DIRECTIONS FOR THIS TASK: Find each line in the records below that contains the word "computer". Copy every such line.

Items in a dataset:
_ _ _ _ _

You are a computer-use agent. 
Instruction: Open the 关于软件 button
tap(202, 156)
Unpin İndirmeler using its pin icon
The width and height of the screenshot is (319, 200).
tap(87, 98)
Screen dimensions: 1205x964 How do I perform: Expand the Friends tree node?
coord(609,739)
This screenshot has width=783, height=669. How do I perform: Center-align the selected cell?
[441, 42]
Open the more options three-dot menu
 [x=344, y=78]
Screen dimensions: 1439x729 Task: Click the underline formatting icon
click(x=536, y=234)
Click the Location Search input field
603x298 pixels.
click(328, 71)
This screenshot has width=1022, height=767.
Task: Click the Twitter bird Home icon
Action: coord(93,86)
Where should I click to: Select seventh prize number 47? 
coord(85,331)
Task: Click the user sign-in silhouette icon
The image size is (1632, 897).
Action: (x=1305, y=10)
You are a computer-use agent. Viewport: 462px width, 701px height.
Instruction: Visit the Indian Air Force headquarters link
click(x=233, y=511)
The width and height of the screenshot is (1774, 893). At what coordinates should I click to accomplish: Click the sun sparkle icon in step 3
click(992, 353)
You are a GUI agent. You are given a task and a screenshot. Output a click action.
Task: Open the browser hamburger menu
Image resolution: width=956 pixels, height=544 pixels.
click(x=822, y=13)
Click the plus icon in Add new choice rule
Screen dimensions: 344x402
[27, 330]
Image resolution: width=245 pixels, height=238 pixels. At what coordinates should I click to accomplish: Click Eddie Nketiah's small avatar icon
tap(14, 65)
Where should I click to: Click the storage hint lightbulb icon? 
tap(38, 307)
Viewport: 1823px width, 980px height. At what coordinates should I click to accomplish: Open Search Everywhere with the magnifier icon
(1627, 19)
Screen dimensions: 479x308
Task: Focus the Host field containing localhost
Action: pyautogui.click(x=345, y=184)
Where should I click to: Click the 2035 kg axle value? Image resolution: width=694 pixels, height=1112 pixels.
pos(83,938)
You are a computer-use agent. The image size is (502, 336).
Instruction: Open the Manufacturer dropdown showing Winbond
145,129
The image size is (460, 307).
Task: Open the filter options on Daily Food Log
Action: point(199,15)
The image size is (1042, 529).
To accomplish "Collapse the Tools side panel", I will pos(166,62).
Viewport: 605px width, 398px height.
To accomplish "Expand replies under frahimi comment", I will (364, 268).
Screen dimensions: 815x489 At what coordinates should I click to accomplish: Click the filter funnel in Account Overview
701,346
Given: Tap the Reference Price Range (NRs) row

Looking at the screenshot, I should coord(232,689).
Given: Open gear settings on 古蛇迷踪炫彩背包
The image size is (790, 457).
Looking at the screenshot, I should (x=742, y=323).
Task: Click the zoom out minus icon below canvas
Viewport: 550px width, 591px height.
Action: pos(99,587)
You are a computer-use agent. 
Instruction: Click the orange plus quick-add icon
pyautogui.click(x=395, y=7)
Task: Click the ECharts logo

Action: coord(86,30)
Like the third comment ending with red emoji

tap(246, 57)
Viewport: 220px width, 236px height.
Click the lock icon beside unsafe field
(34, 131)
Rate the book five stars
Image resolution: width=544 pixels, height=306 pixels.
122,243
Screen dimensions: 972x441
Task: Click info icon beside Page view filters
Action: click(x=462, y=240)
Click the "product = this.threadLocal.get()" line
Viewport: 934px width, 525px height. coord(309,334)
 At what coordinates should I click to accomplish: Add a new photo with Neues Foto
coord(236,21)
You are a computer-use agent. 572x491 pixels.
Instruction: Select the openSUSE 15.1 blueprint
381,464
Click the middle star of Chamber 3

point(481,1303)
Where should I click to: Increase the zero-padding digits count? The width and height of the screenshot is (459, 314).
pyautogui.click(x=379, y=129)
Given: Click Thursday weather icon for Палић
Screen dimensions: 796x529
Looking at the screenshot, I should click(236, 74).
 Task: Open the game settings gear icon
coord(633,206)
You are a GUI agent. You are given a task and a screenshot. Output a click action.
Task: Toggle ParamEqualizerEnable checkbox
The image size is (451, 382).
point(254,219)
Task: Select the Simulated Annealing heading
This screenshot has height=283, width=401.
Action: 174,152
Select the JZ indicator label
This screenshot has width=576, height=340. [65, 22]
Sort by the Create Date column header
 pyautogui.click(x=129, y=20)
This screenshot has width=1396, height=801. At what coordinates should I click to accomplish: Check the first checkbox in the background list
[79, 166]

_ _ _ _ _

SOLUTION TO THE PROBLEM:
You are a computer-use agent. 
You are a computer-use agent. Viewport: 462px width, 701px height.
You are a computer-use agent. The image size is (502, 336).
You are a computer-use agent. 
You are a computer-use agent. 572x491 pixels.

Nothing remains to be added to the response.